The Merovingians had depended an awful lot on war and on the plunder received from war. You’ll remember that when we were talking about Clotar, the son of Clovis, that his men rebelled when he didn’t want to fight the Saxons. That’s not just because they’re warlike savages, or insofar as they’re warlike savages, they’re also in it for treasure, plunder.

Beowulf is a plunder-driven world. The author of Beowulf is well aware that this is stupid, in a way. Right? The dragon has all this plunder. And what does he do with it? Dragons are not consumers. He lies on beds of gold coins and beautiful armor and all sorts of things that have been seized. He has absolutely no use for all of this stuff. And yet, stealing just a little tiny ring or a little bit of it enrages him. And so he starts his depredations out of anger at that.
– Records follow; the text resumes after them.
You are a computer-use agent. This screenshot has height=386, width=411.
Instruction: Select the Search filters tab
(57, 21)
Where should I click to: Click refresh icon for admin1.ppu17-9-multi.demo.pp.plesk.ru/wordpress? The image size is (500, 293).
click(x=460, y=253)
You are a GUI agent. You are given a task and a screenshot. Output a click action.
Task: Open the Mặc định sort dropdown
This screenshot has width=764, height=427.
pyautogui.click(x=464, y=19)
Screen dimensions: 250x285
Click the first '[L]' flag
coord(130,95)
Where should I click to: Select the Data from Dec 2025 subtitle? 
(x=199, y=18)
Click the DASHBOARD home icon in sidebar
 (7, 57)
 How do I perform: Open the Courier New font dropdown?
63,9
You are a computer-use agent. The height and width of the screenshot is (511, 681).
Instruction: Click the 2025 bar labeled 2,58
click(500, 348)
The Merovingians, once they stop expanding, don’t have the opportunities to keep their economy going, their source of income going. And in particular, they lose the ability, so it would seem, to reward their followers. Their followers, their knights, to call them that anachronistically, their military entourage does not flourish by being paid because there’s very little in the way of coinage. There is very little in the way of revenues. They benefit from things like land, but as you are running out of plunder and giving away land, then sooner or later you, yourself, the giver of land, will not have any more to give. That’s another hypothesis about Merovingian decline.

In fact, there is an effort by a mayor of the palace of the late seventh century to depose the Merovingian king– a man named Grimoald, who is an ancestor of Charlemagne. But this is unsuccessful. He tries to depose a Merovingian ruler. And even though the Merovingians are weak, their other followers prevent Grimoald from succeeding. And indeed, he’s executed.
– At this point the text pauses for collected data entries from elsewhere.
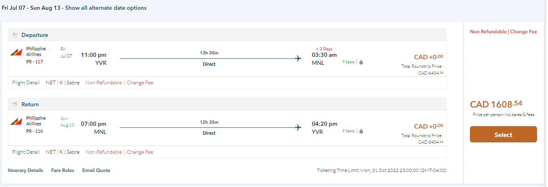Click Philippine Airlines logo on departure flight
548x187 pixels.
coord(17,52)
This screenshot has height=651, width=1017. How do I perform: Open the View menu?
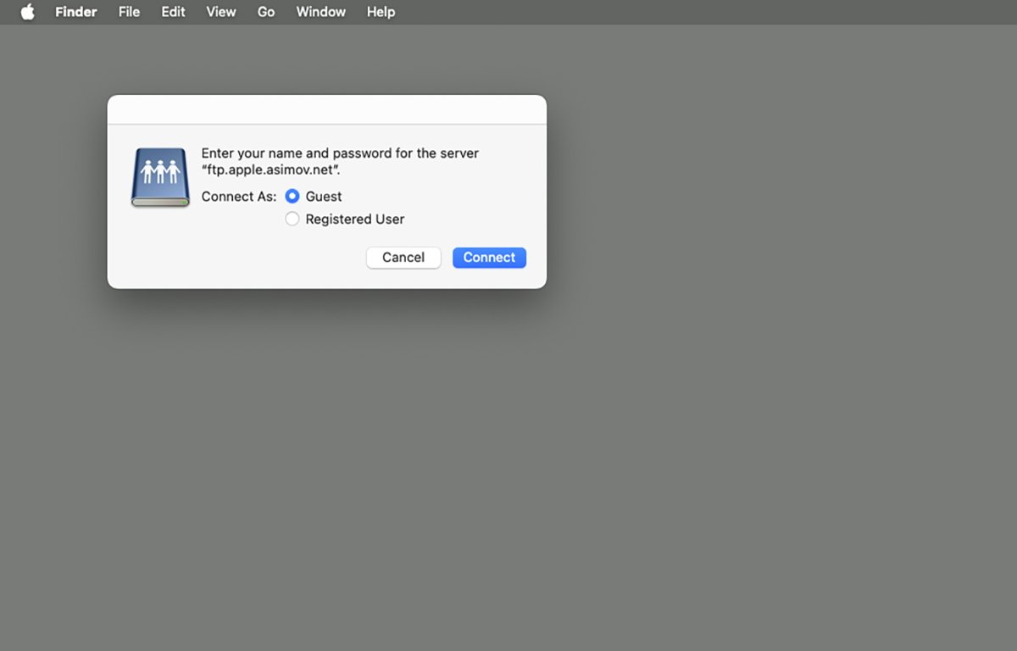[x=221, y=12]
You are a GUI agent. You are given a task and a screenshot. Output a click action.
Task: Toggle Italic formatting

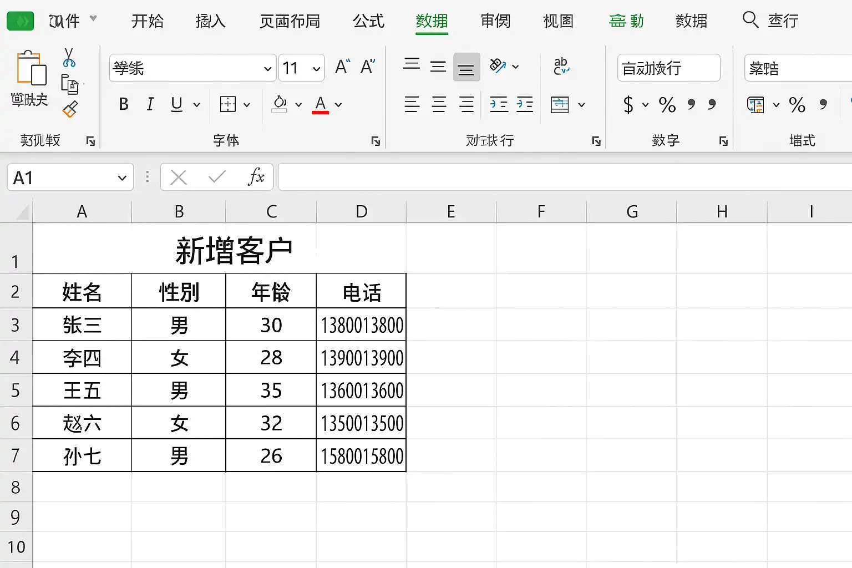150,104
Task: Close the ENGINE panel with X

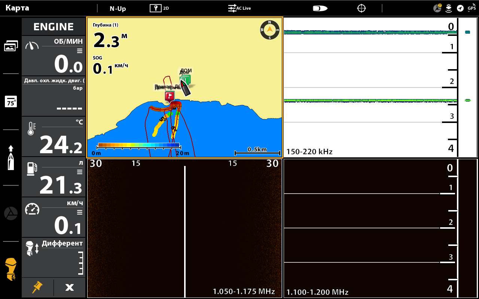Action: [x=70, y=287]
The prestige of the Merovingians was such that even if they were not effective, they were still the kings because the blood of Clovis flowed in their veins. And this was symbolized by their familial distinctiveness, which included the long hair, the uncut beard, the traveling around in carts.
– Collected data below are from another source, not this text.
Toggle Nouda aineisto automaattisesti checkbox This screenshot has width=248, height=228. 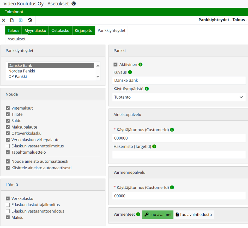[x=8, y=161]
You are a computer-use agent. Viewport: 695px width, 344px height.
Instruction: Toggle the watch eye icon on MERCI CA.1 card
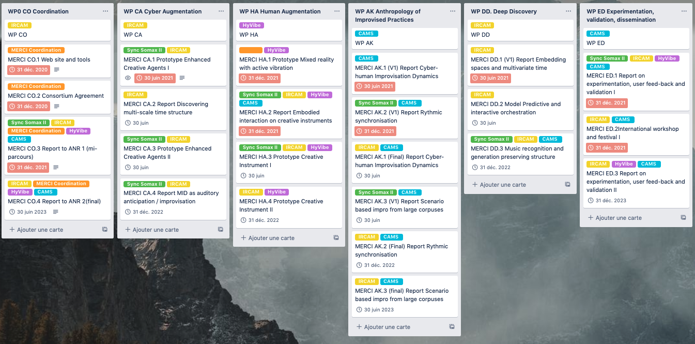pyautogui.click(x=128, y=78)
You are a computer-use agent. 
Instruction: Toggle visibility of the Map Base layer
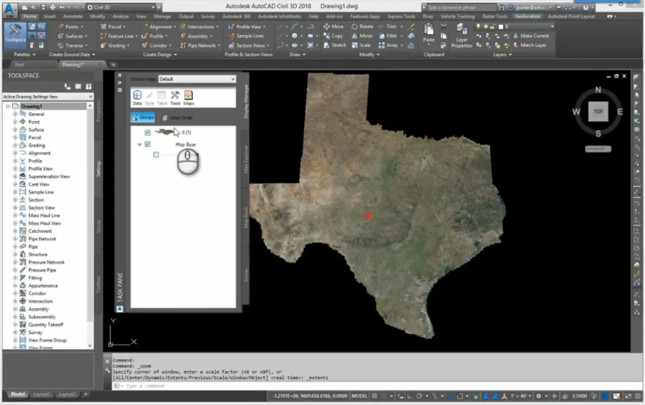coord(149,144)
This is important because it means that you could not succeed by direct action against the Merovingians, at least not in 661, when Grimoald was killed.

In order to make this happen– in other words, even though he was killed, his successors remained as mayors of the palace. They were tightly enough ensconced or inserted into the structures of power and successful enough as a family that they were able to survive, but as mayors of the palace. Looked at from the long term– that is from the perspective of 751, the year when Pippin declared himself King of the Franks and deposed that last Merovingian ruler– looked at from that perspective, the strategy of the dynasty which we can call Carolingians, even though we’re not yet at Charlemagne, the strategy of the Carolingians was to come up with another rationale for why they should be kings and not the Merovingians, what we can call “legitimacy”.

Chapter 3: Establishing Carolingian Legitimacy [00:16:44]

Legitimacy in politics is the sense that the people who are ruling are ruling for good reason, that their rule is legitimate. This can be on the basis of an election: “I may not like the president, but he was elected in a fair election, therefore I accept the fact that he’s president.” It may be triumph in war: “This emperor came to power, deposed his predecessor, and got the Bulgars off our back, therefore his rule is legitimate.” It may be economic benefit: “This guy has made my life easier economically or I have the feeling that things are going right.” It may be dynasty: “This is the oldest son of the former king.” The British rulers just changed to end discrimination between men and women in the succession. Obviously, Britain has a queen rather than a king and has for the last sixty years, but the favored candidate would be a male child. The circumstances of Elizabeth’s succession don’t need to detain us, but she was not the logical eldest– obviously not the eldest male child.

So there are all sorts of ways of having legitimacy as a ruler. The challenge for the mayors of the palace was to create this legitimacy. And they did it by several different means. It’s not that there’s this project where they set out in year 662 and say, “Within ninety years we’re coming to power, and here’s how we’re going to do it.” It is historians who impose that rational strategy. But nevertheless, it is discernible.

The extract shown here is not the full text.